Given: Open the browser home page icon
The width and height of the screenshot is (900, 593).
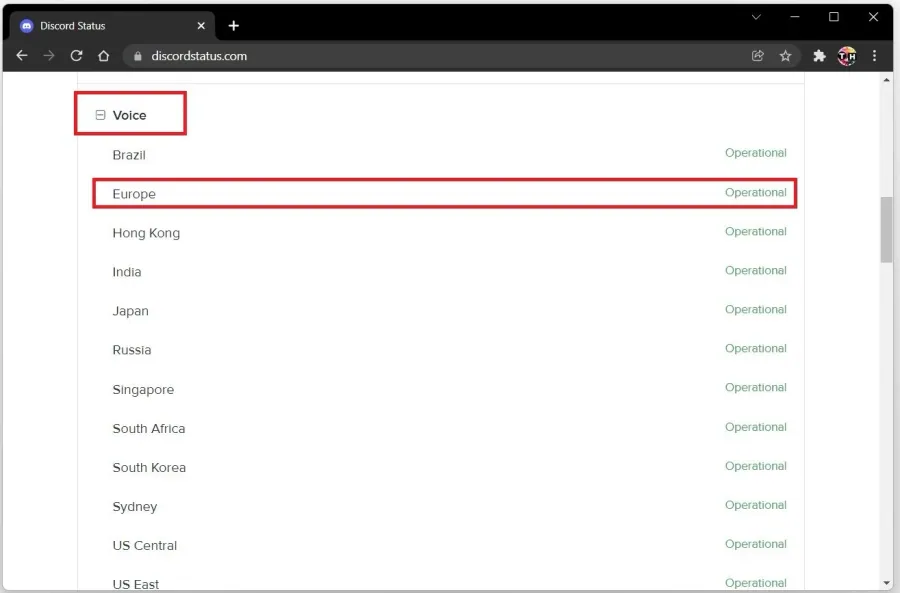Looking at the screenshot, I should point(103,56).
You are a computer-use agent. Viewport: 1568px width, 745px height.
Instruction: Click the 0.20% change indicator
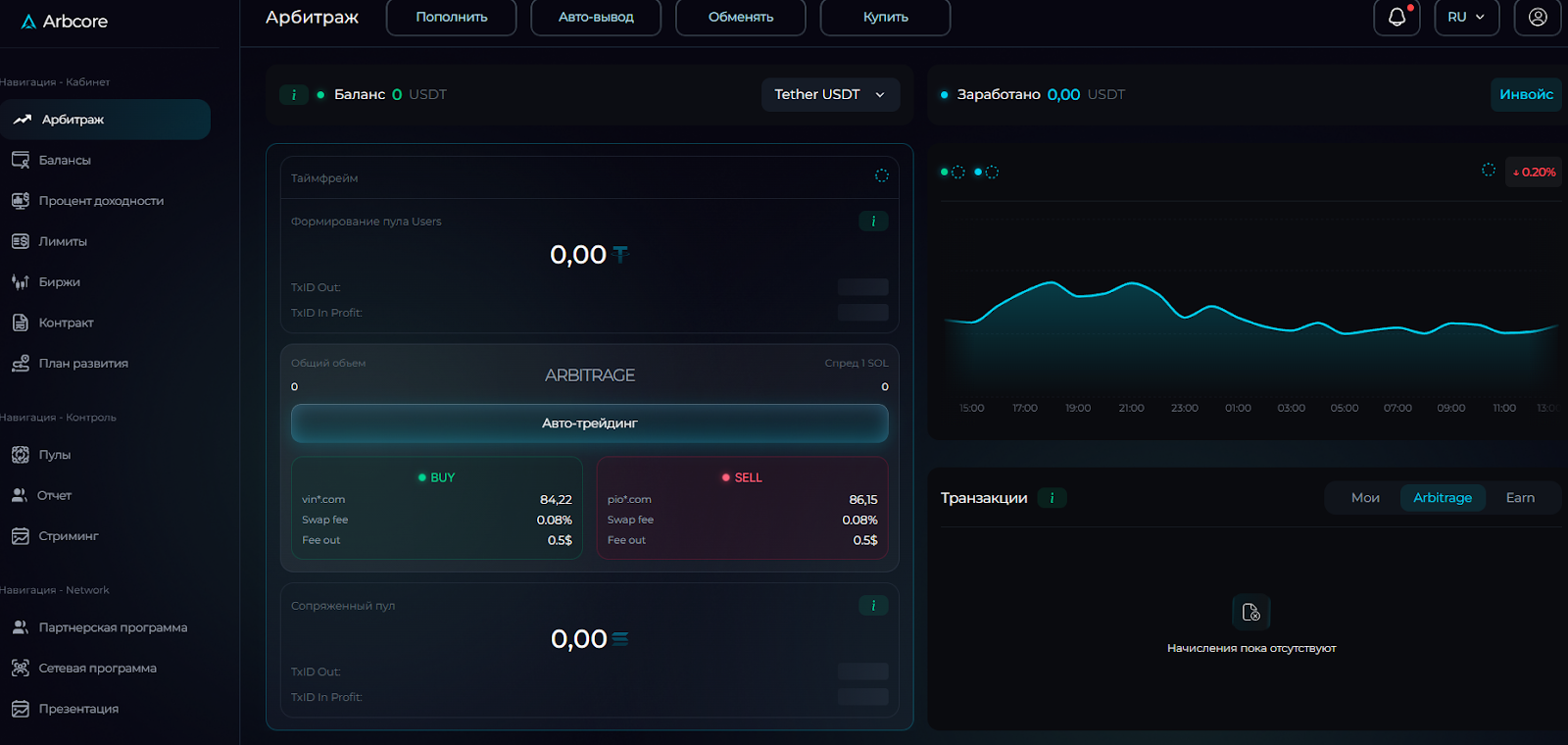1534,173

#####

Problem requirements |
From the material above, set down each entry exactly, but exclude the pictures.

Expected answer |
Given: Open the browser home page icon
The width and height of the screenshot is (900, 593).
Looking at the screenshot, I should point(103,56).
You are a computer-use agent. Viewport: 1568px width, 745px height.
Instruction: Click the 0.20% change indicator
1534,173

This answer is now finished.